The entries are to be output once more, word for word.

INFORMATION Start Marker

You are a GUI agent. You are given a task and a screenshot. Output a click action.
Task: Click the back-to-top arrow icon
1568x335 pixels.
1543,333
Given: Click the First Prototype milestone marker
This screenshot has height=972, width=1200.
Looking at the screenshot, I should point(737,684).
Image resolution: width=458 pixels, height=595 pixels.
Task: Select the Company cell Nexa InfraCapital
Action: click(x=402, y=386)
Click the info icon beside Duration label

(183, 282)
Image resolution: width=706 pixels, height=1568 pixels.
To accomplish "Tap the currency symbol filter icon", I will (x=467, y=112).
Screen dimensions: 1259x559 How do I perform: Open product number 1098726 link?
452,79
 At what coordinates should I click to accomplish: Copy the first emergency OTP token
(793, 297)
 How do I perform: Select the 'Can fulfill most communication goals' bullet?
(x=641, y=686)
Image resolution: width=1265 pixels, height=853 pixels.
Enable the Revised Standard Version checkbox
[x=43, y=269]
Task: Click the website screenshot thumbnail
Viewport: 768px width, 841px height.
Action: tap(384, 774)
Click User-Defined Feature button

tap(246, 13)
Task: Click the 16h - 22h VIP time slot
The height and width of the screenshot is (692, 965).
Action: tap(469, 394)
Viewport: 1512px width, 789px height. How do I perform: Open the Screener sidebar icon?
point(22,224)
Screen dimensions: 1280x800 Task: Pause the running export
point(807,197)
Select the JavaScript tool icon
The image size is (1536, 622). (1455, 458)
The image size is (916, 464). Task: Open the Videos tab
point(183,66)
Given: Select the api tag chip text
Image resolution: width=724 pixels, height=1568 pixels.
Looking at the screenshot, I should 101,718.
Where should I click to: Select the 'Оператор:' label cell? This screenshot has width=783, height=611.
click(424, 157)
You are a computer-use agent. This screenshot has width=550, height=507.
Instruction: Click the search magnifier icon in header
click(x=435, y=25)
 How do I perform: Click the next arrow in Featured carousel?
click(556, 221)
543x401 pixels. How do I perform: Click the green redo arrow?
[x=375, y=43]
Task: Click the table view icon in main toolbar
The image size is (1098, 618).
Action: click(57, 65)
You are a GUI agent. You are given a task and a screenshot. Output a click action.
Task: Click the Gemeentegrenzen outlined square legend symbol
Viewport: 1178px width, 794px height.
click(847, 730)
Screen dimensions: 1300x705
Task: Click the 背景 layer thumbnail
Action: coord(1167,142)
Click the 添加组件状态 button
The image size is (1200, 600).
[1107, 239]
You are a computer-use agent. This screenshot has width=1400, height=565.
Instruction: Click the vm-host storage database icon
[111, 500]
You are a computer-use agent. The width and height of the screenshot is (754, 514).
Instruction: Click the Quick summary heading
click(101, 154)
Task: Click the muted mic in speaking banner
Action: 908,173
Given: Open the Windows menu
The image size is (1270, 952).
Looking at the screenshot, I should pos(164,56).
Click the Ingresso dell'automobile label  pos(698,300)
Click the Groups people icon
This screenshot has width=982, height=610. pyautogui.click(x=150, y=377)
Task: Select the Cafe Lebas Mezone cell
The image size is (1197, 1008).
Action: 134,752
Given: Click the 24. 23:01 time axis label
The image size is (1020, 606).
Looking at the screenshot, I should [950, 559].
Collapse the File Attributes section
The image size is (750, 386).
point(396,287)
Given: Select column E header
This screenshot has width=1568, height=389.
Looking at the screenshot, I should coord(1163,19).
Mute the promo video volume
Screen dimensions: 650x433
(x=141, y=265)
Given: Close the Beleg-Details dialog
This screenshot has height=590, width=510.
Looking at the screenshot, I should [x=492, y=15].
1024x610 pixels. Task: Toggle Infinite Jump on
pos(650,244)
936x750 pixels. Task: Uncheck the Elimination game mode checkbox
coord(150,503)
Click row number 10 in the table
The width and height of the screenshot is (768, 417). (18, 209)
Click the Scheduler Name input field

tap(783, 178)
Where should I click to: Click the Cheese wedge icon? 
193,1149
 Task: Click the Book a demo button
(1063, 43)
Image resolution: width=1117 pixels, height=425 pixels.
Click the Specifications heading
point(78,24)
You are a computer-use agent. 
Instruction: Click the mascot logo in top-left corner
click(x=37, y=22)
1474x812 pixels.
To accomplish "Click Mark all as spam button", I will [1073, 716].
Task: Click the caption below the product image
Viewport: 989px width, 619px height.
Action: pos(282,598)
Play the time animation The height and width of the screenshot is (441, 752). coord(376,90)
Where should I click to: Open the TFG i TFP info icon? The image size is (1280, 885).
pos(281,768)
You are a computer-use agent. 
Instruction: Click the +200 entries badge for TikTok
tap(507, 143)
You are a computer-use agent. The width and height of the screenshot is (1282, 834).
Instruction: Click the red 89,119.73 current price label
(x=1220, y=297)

INFORMATION End Marker

▶ [EXERCISE RESULT]:
You are a GUI agent. You are given a task and a screenshot. Output a click action.
Task: Click the back-to-top arrow icon
1568x335 pixels.
1543,333
Given: Click the First Prototype milestone marker
This screenshot has height=972, width=1200.
Looking at the screenshot, I should point(737,684).
Image resolution: width=458 pixels, height=595 pixels.
Task: Select the Company cell Nexa InfraCapital
Action: click(x=402, y=386)
Click the info icon beside Duration label

(183, 282)
Image resolution: width=706 pixels, height=1568 pixels.
To accomplish "Tap the currency symbol filter icon", I will (x=467, y=112).
Screen dimensions: 1259x559 How do I perform: Open product number 1098726 link?
452,79
 At what coordinates should I click to accomplish: Copy the first emergency OTP token
(793, 297)
 How do I perform: Select the 'Can fulfill most communication goals' bullet?
(x=641, y=686)
Image resolution: width=1265 pixels, height=853 pixels.
Enable the Revised Standard Version checkbox
[x=43, y=269]
Task: Click the website screenshot thumbnail
Viewport: 768px width, 841px height.
Action: tap(384, 774)
Click User-Defined Feature button

tap(246, 13)
Task: Click the 16h - 22h VIP time slot
The height and width of the screenshot is (692, 965).
Action: tap(469, 394)
Viewport: 1512px width, 789px height. How do I perform: Open the Screener sidebar icon?
point(22,224)
Screen dimensions: 1280x800 Task: Pause the running export
point(807,197)
Select the JavaScript tool icon
The image size is (1536, 622). (1455, 458)
The image size is (916, 464). Task: Open the Videos tab
point(183,66)
Given: Select the api tag chip text
Image resolution: width=724 pixels, height=1568 pixels.
Looking at the screenshot, I should 101,718.
Where should I click to: Select the 'Оператор:' label cell? This screenshot has width=783, height=611.
click(424, 157)
You are a computer-use agent. This screenshot has width=550, height=507.
Instruction: Click the search magnifier icon in header
click(x=435, y=25)
 How do I perform: Click the next arrow in Featured carousel?
click(556, 221)
543x401 pixels. How do I perform: Click the green redo arrow?
[x=375, y=43]
Task: Click the table view icon in main toolbar
The image size is (1098, 618).
Action: click(57, 65)
You are a GUI agent. You are given a task and a screenshot. Output a click action.
Task: Click the Gemeentegrenzen outlined square legend symbol
Viewport: 1178px width, 794px height.
click(847, 730)
Screen dimensions: 1300x705
Task: Click the 背景 layer thumbnail
Action: coord(1167,142)
Click the 添加组件状态 button
The image size is (1200, 600).
[1107, 239]
You are a computer-use agent. This screenshot has width=1400, height=565.
Instruction: Click the vm-host storage database icon
[111, 500]
You are a computer-use agent. The width and height of the screenshot is (754, 514).
Instruction: Click the Quick summary heading
click(101, 154)
Task: Click the muted mic in speaking banner
Action: 908,173
Given: Open the Windows menu
The image size is (1270, 952).
Looking at the screenshot, I should pos(164,56).
Click the Ingresso dell'automobile label  pos(698,300)
Click the Groups people icon
This screenshot has width=982, height=610. pyautogui.click(x=150, y=377)
Task: Select the Cafe Lebas Mezone cell
The image size is (1197, 1008).
Action: 134,752
Given: Click the 24. 23:01 time axis label
The image size is (1020, 606).
Looking at the screenshot, I should [950, 559].
Collapse the File Attributes section
The image size is (750, 386).
point(396,287)
Given: Select column E header
This screenshot has width=1568, height=389.
Looking at the screenshot, I should coord(1163,19).
Mute the promo video volume
Screen dimensions: 650x433
(x=141, y=265)
Given: Close the Beleg-Details dialog
This screenshot has height=590, width=510.
Looking at the screenshot, I should [x=492, y=15].
1024x610 pixels. Task: Toggle Infinite Jump on
pos(650,244)
936x750 pixels. Task: Uncheck the Elimination game mode checkbox
coord(150,503)
Click row number 10 in the table
The width and height of the screenshot is (768, 417). (18, 209)
Click the Scheduler Name input field

tap(783, 178)
Where should I click to: Click the Cheese wedge icon? 
193,1149
 Task: Click the Book a demo button
(1063, 43)
Image resolution: width=1117 pixels, height=425 pixels.
Click the Specifications heading
point(78,24)
You are a computer-use agent. 
Instruction: Click the mascot logo in top-left corner
click(x=37, y=22)
1474x812 pixels.
To accomplish "Click Mark all as spam button", I will [1073, 716].
Task: Click the caption below the product image
Viewport: 989px width, 619px height.
Action: pos(282,598)
Play the time animation The height and width of the screenshot is (441, 752). coord(376,90)
Where should I click to: Open the TFG i TFP info icon? The image size is (1280, 885).
pos(281,768)
You are a computer-use agent. 
Instruction: Click the +200 entries badge for TikTok
tap(507, 143)
You are a computer-use agent. The width and height of the screenshot is (1282, 834).
Instruction: Click the red 89,119.73 current price label
(x=1220, y=297)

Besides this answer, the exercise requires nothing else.